═════ DOCUMENT PASSAGE

Where can I get good quality chocolate?

Arriba supplies 3 different ranges of chocolate from our factory;

Supreme Couverture, Normal Couverture, and Coating.

These are all imported brands of Barry Callebaut.

They are sold in either 5 or 6.25Kg slabs for caters or
500g blocks or 250g buttons for the home use.
 

  CREATE YOUR OWN THREE LAYER FROZEN MOUSE

Three Layer Frozen Mousse for you to create

This recipe is a real treat at dinner parties. It is softer than ice-cream and luxurious to eat.

Dark Chocolate Layer
1
00g Dark Chocolate melted
2t Kahlua (optional)
2 Eggs separated
½ Cup Cream

Milk Chocolate Layer
100g Milk Chocolate melted
2t Kahlua (optional)
2 Eggs separated
½ Cup Cream

White Chocolate Layer
120g White Chocolate melted
60g Butter melted
2t Kahlua (optional)
3 Eggs separated
2/3 Cup Cream

Hazelnut Sauce (optional)
½ Cup Hazelnut Paste (available from Arriba) or Nutella
¾ Cup Cream

- Line a loaf tin with foil (14cm x 21cm)
- Combine melted dark chocolate, Kahlua and egg yolks and stir until             smooth.
- Whip cream until soft peak stage, then fold into cooled chocolate mixture.
- Beat egg whites until soft peak stage and fold into chocolate mixture.
- Pour into dish, cover and freeze. Allow to set.
- Repeat above for milk chocolate and gently pour over dark chocolate layer    and freeze again.
- Repeat for the white chocolate layer.
- Freeze for at least 6 hours. Turn out on platter and peel off foil.
- Serve with warmed hazelnut sauce.


 

 Charlotte Malakoff

2 x 125g Boudoir Biscuits
200g Dark chocolate
4 X-Large Eggs (separated)
5ml Vanilla Essence
45ml Brandy
65ml Castor Sugar
3ml Salt
Pinch of Cream of Tartar
250ml Cream
Chocolate flakes
Cream for decoration

Use a loose bottomed cake tin and grease.

══════════

◆ TO-DO LIST:
#1 In the chocolate page, which company's brands are the three chocolate ranges?
#2 Repeat the chocolate page from "- Combine melted" up to and including "into chocolate mixture.".

═════ EXCERPTED RECORDS

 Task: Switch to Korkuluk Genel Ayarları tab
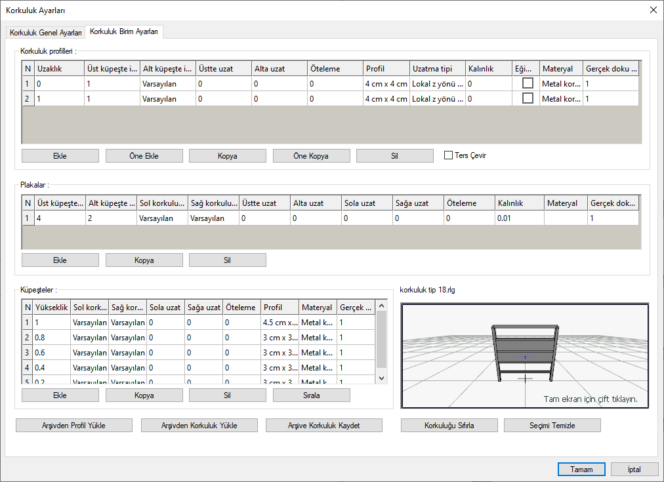click(46, 33)
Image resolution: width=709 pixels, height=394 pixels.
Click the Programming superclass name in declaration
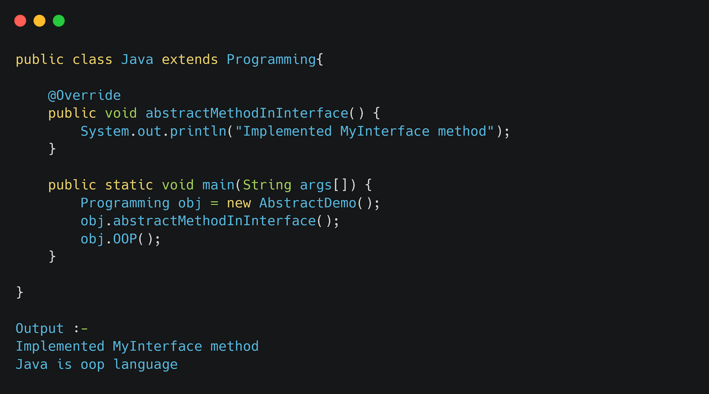(x=271, y=60)
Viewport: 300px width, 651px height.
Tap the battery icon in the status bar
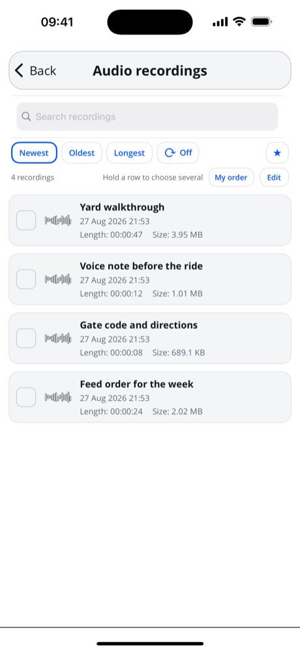coord(262,22)
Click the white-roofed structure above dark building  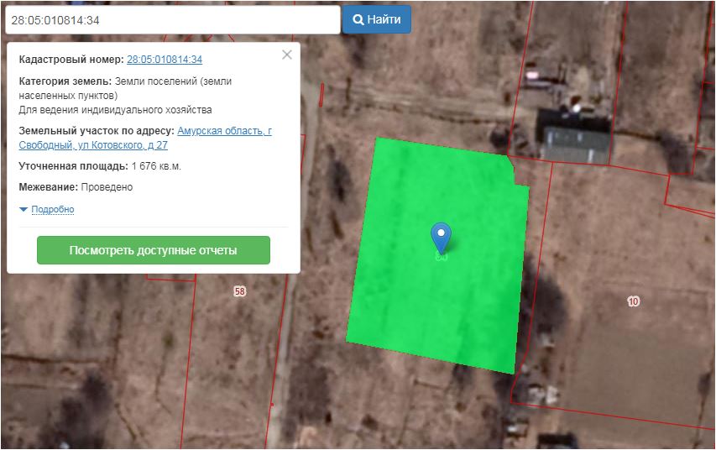pyautogui.click(x=578, y=107)
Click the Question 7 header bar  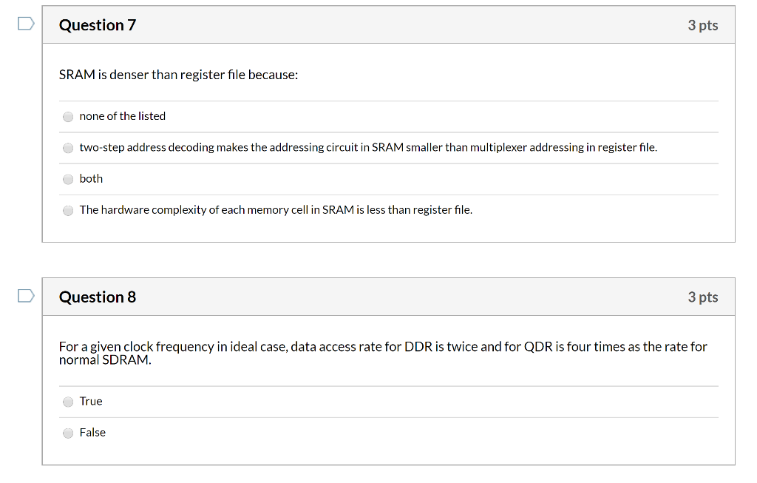pos(370,24)
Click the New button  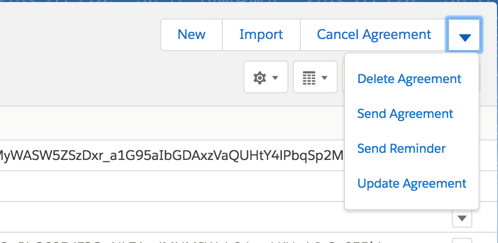(x=191, y=35)
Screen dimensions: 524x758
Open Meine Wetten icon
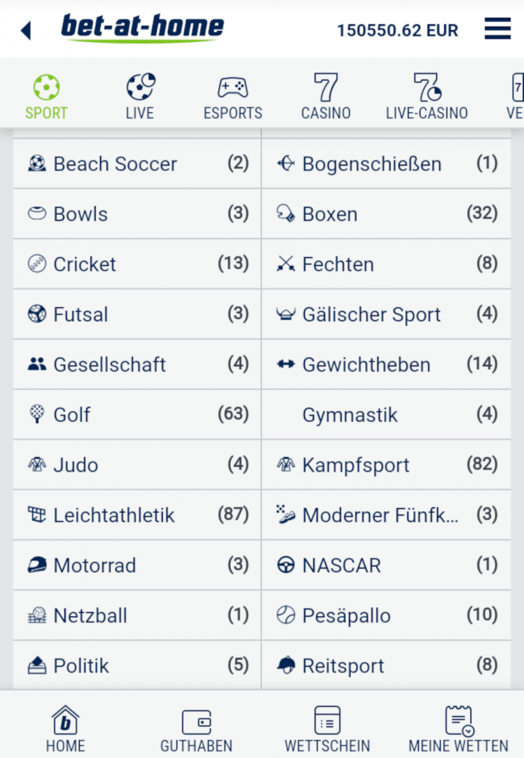[x=458, y=720]
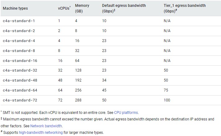Select the c4a-standard-2 machine type cell
This screenshot has width=221, height=136.
(x=19, y=31)
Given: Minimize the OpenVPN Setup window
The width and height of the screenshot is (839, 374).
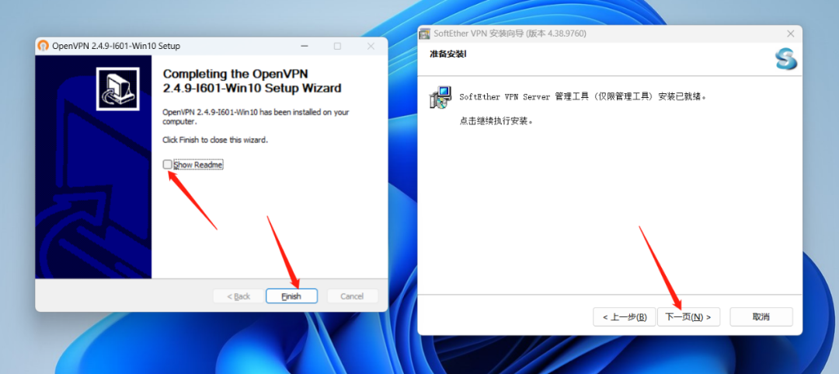Looking at the screenshot, I should 304,46.
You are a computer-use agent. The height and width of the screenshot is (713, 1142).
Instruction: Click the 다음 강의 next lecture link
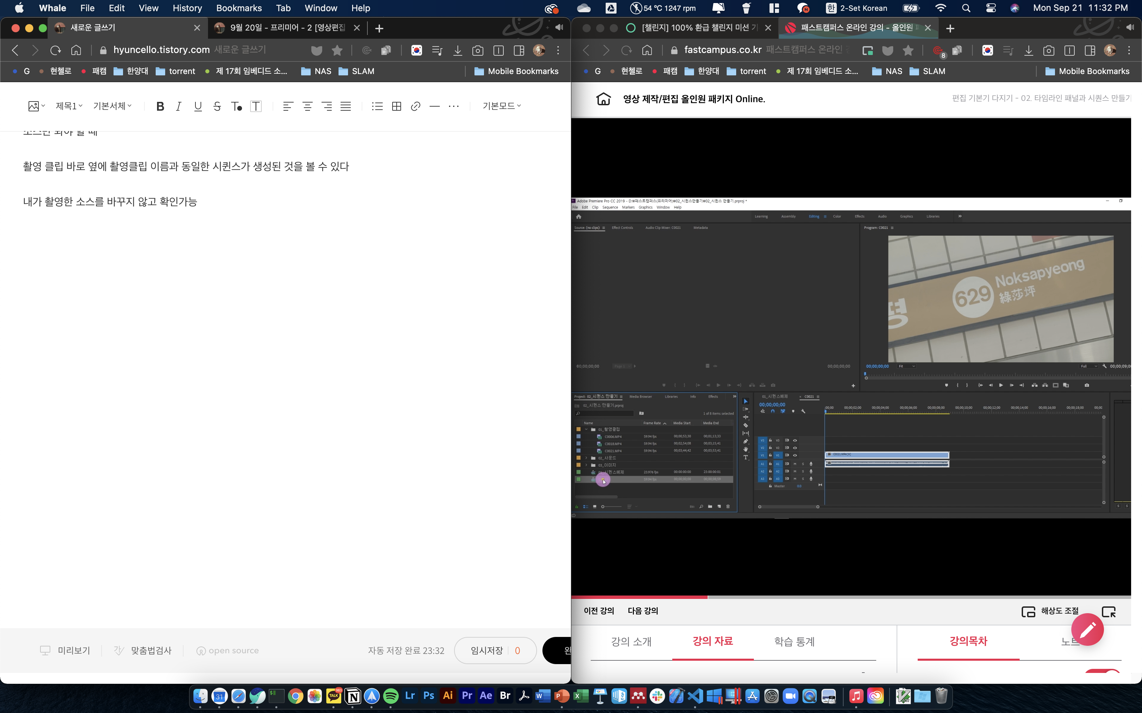(642, 611)
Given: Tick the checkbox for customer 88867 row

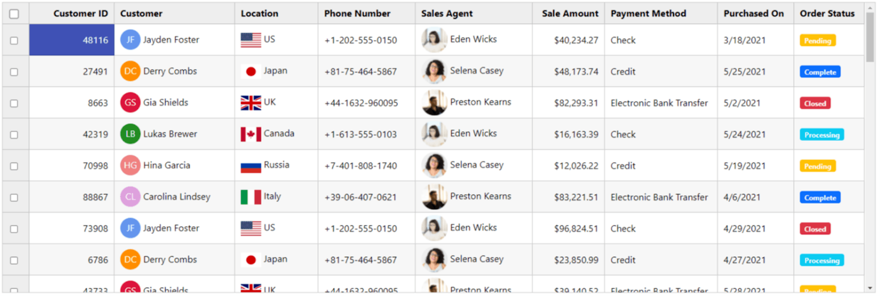Looking at the screenshot, I should tap(14, 197).
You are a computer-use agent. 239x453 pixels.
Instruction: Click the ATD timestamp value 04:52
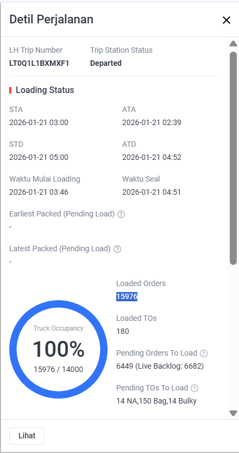click(152, 158)
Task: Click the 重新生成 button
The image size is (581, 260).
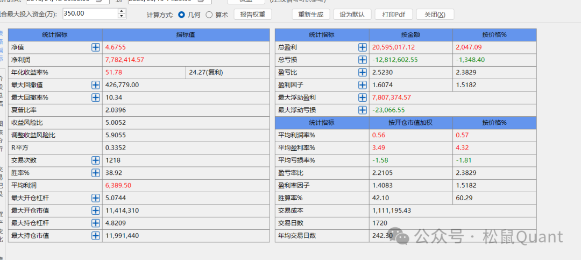Action: click(310, 15)
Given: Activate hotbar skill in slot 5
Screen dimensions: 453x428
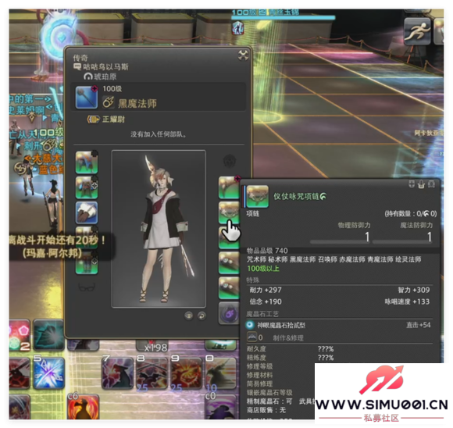Looking at the screenshot, I should coord(49,373).
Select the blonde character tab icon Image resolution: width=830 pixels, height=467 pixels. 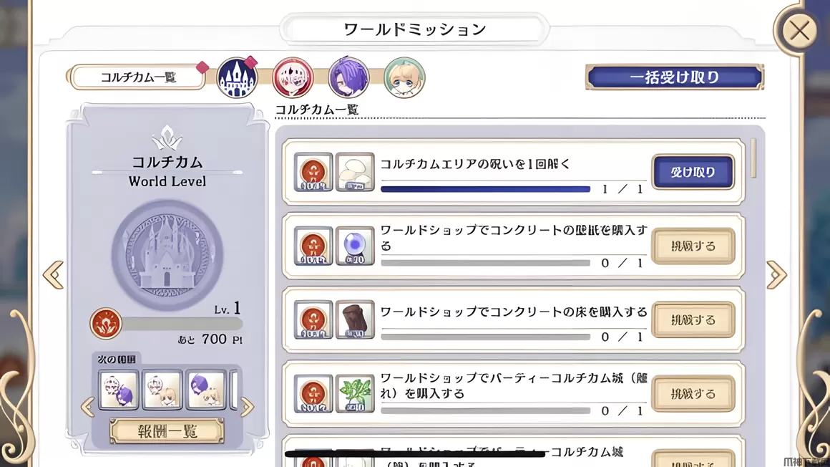pos(404,77)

══════════

◆ THE REPLIES:
#1 Barry Callebaut.

#2
- Combine melted dark chocolate, Kahlua and egg yolks and stir until             smooth.
- Whip cream until soft peak stage, then fold into cooled chocolate mixture.
- Beat egg whites until soft peak stage and fold into chocolate mixture.